Because of how the implications and consequences of cyber attack or launching a retaliatory cyber attack are not truly established. The North Atlantic Treaty Organization, NATO has even commissioned a study by a few experts in cyber security on how international law can be applied to cyber warfare, known as the Tallinn Manual. However, the manual is nonbinding and leaves several gaps in application. Under the manual it is up to the effected state distinguish whether a cyber attack is an act of force or not. It leaves the use of third parties, government sponsored civilian hackers or private security that are often involved the development of cyber weapons or the implementation of a cyber attack. Although a step in the right direction, the Tallinn Manual does not establishment any real or effective policy on how to react to cyber warfare or subsequent retaliation. Cyber space in terms of the legality of cyber warfare is essentially seems to be the Wild West, where there is no real consequence of conducting a cyber attack besides the possible retaliation of the effected nation.

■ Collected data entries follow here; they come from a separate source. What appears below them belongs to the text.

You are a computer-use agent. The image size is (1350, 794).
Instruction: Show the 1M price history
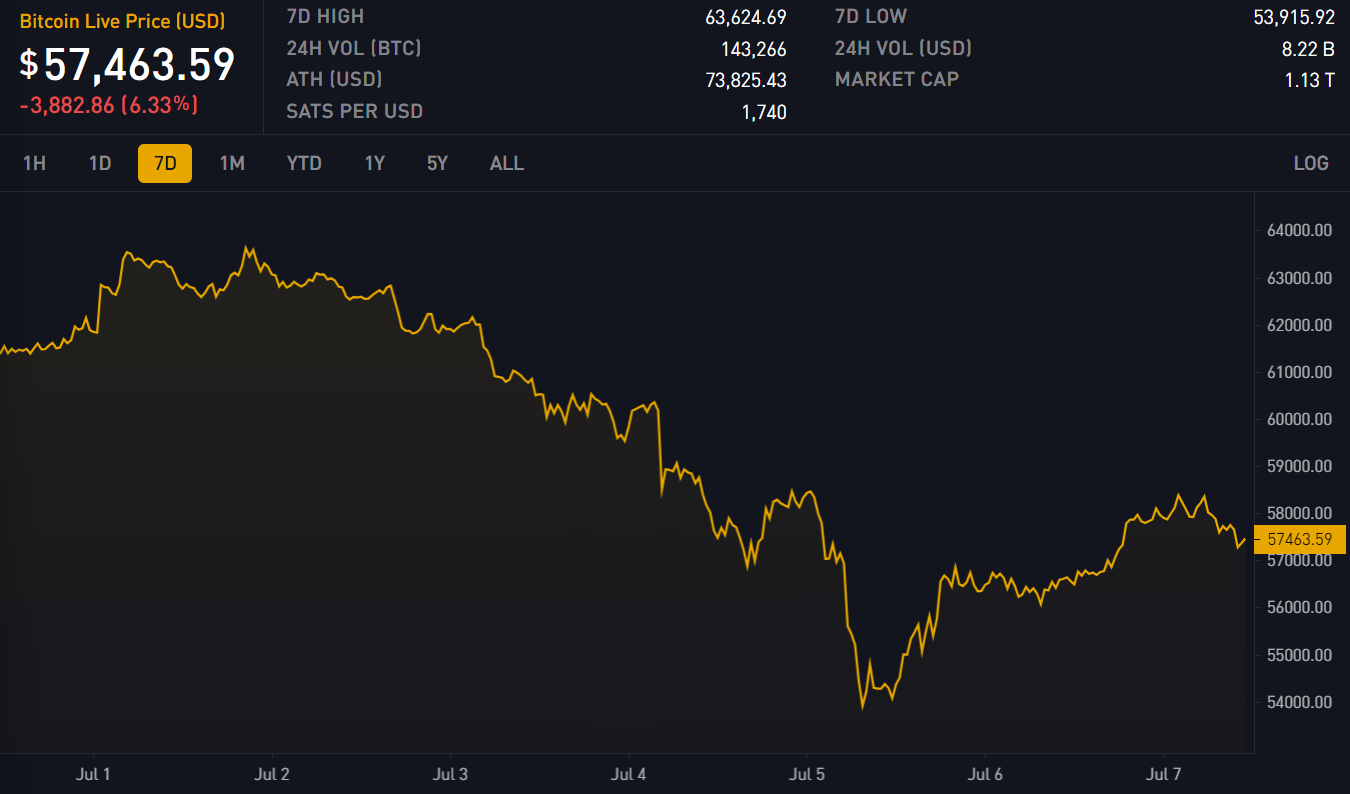[232, 163]
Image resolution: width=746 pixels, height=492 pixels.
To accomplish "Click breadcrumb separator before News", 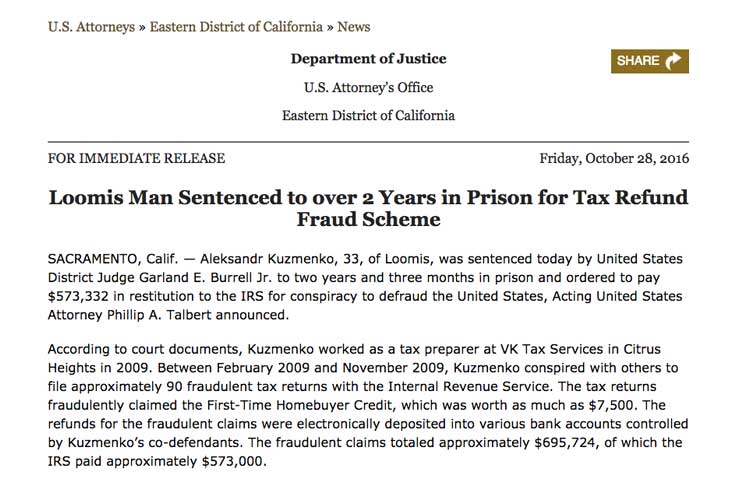I will [330, 27].
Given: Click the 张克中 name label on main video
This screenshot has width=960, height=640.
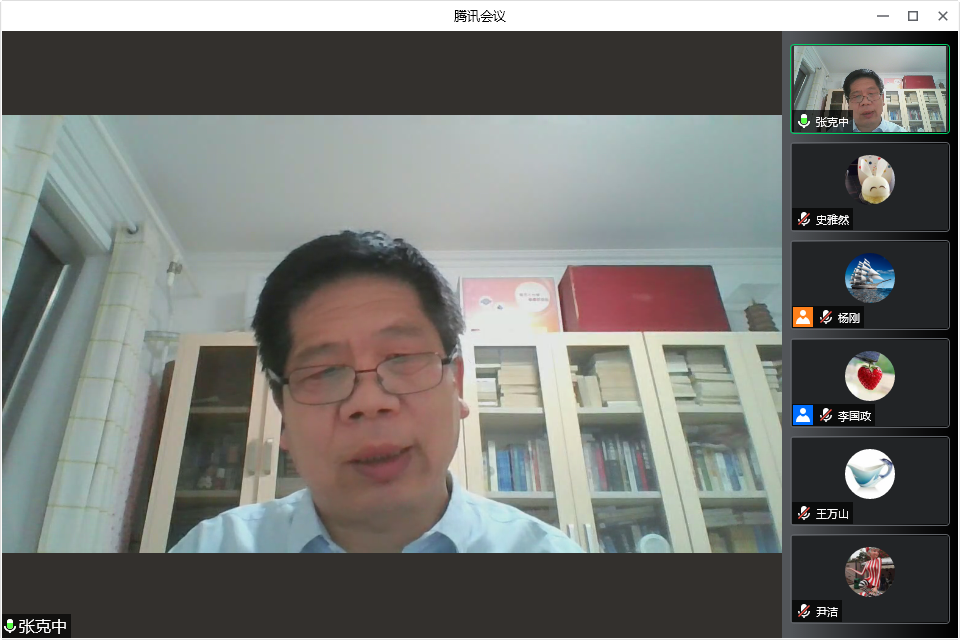Looking at the screenshot, I should [x=43, y=627].
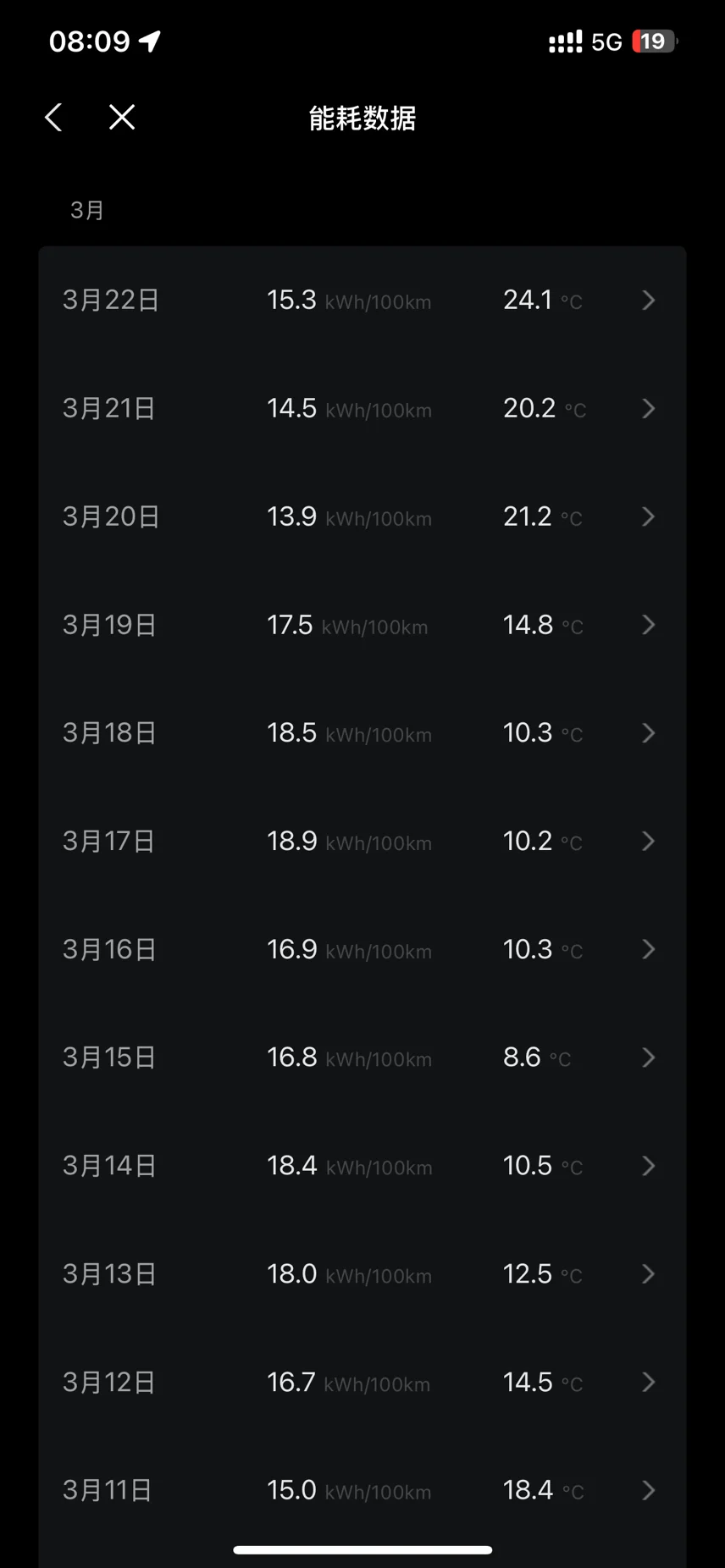The height and width of the screenshot is (1568, 725).
Task: Expand details chevron for 3月20日
Action: click(649, 516)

Is Cyber Warfare Ethical? This is a difficult question, maybe we can use “conventional” warfare as talking point to relate to cyber warfare. We could all agree that there definitely cases where conventional warfare are justified, as retaliation or preemptive strike. They are a means to an end, a tool, to defeat the enemy. Cyber warfare can be thought of somewhat similarly. However, cyber warfare has problems that conventional warfare does not. For example, a cyber attack can potentially cause much more collateral damage than a traditional attack, since a computer virus that attacks a military network can indiscriminately attack a civilian network if exposed. The creator or attackers can’t be easily identified by those who been attacked, the very nature of these cyber weapons is programming them to be nearly untraceable, the only way to identify who could have attacked is by thinking who would be motivated to do this. Conventional warfare unlike cyber warfare is much more quantifiable than, whether a nation has nuclear weapons, how many do they have, how many aircraft carriers they, how many tanks they possess, how many men of military age can a nation field, with cyber warfare the capabilities of a nation is much harder to discern. Stuxnet was used to sabotage the nuclear program of Iran, which many western nations believe to be a front for the development of nuclear weapons. In this case, Stuxnet was designed to only attack a specific target, and caused minimal if any damage to anything other the target. Stuxnet is one of the few documented cyberattacks used to sabotage. Cyber weapons have the ability to target specific targets they can also result in the indiscriminate attack of civilian systems and networks
A great example of this is how relatively small nations like Iran, Israel, or North Korea are able to wreak havoc on the networks of companies in advanced nations like the United States. Meaning cyber warfare can very much be used as a form of asymmetric warfare. This type of warfare is inevitable it is the natural course of things, where there is potential to attack, disable without them ever knowing there will be people who will exploit for what is believed to good, stopping Iranian nuclear development, or bad, stealing trade secrets for industries another nation.
I initially reached out to Eugene Vorobeychik, PhD an assistant professor of Computer Science and Computer Engineering at Vanderbilt University and Senior Member of Techanical Staff of Sandia National Laboratories for an interview. Dr. Vorobeychik has conducted research on cyber physical system security and the application of game theory in both physical and cyber security, especially concerning health care data. Although agreeing to answer a few of my questions on his work and opinion cyber physical system security and the vulnerability of the United States to sophisticated attacks that target these systems, he was unable to answer my question at the time of this report.